■ **Given task 1**
Answer these questions from the article on Vietnam's feudal-era diplomacy:
(a) In what year was the Ngo dynasty established?
(b) Which of the nation's foreign relations does the article call the most important and longest?
(c) Roughly how many years does the period covered by the article span?
■ **Given task 2**
From the article on Vietnam's feudal-era diplomacy, extract the passage between "Diplomatic struggle of" and "of Fatherland protection.", inclusive, word for word.

■ **Extract**
----
Tuesday, March 17, 2020, 08:15 (GMT+7)
Diplomatic struggle of Vietnam’s feudal dynasties

Diplomatic struggle is one of the important and regular sectors during the nation’s history of countering foreign invaders which contributed to safeguarding the sovereignty, independence of the country. There are several valuable lessons for us to study and apply in the present cause of Fatherland protection.

In our history of national construction and defence, as a small country located adjacent to big countries with hegemonic ambition, Vietnam had to deal and counter against strong powers aiming to invade and conquer the country numerous times. Through the ups and downs of the history, most of the Vietnam’s feudal dynasties succeeded in maintaining independence, peace and self-control with their resilience and indomitable spirit. However, some others, with their feebleness, failed to do so.

Together with military struggle, our ancestors flexibly and effectively applied ingenious and resolute diplomatic policies, thereby showing the thinking, intellect and the vigour of an undaunted nation not accepting to be a vassal. Those policies were applied in a flexible manner suitable to each historical period and deeply imbued by specific features of each dynasty but all aimed to safeguarding the independence and self-control, avoiding invasion and protecting the nation’s territory for a perpetual peace.

The diplomatic art of Vietnam’s feudal dynasties mentioned in this article ranges from the first independent dynasty of Ngo established in 938 until the foundation of the Communist Party of Vietnam. With a nearly 1000 year span and under the rule of different feudal regimes, namely Ngo, Dinh, Pre-Le, Ly, Tran, Ho, Post-Le, Mac, Tay Son, Nguyen, our diplomatic lines have been founded, developed and applied very effectively, becoming a core and regular value in the protection and affirmation of the nation’s independence, self-control, and cultural identity. Some of the most notable features can be listed as follow:

1. Diplomatic struggle is aimed to maintaining independence, self-control and territorial integrity. In the nation’s history of foreign relations, its relation with China is considered the most important and longest one. In this relation, our ancestors attached special importance to diplomatic struggle to safeguard the independence, self-control and sovereignty of the country. This represented the thinking, spirit and vigour of an indomitable nation not accepting to be conquered by any countries, be they big or small.
----
■ **Records provided**
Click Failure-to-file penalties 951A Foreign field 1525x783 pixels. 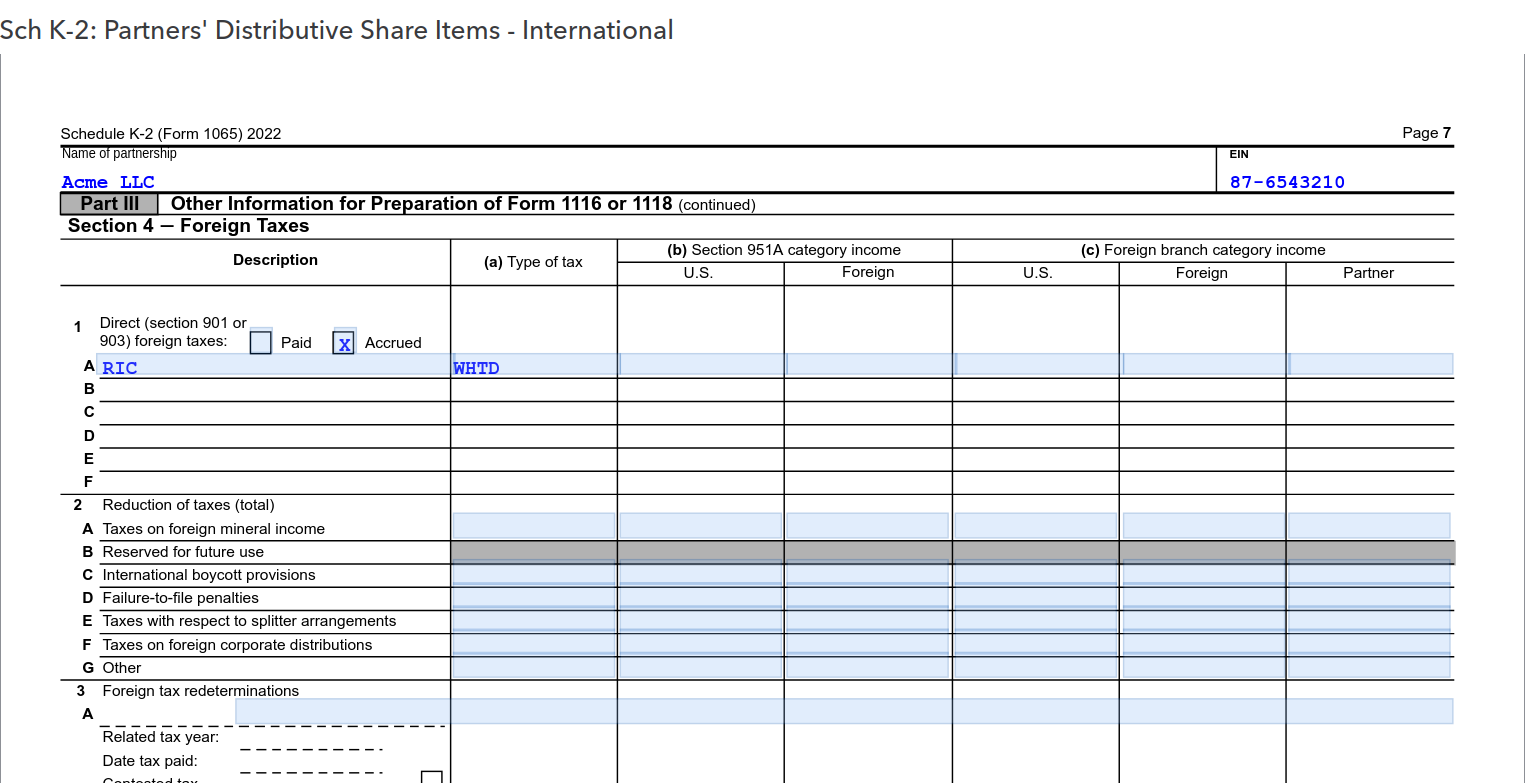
----
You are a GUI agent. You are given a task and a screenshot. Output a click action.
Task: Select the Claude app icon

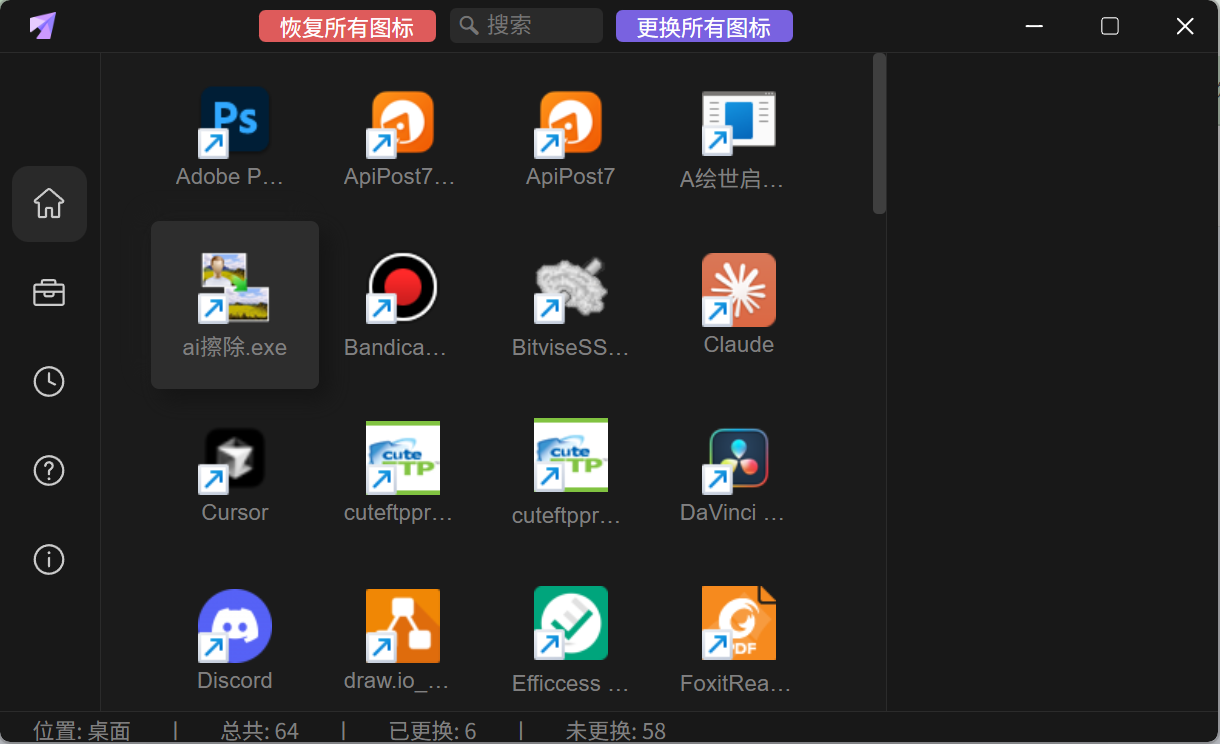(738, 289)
----
■ **Written reply 1**
(a) 938
(b) Its relation with China
(c) Nearly 1000 years

■ **Written reply 2**
Diplomatic struggle of Vietnam’s feudal dynasties

Diplomatic struggle is one of the important and regular sectors during the nation’s history of countering foreign invaders which contributed to safeguarding the sovereignty, independence of the country. There are several valuable lessons for us to study and apply in the present cause of Fatherland protection.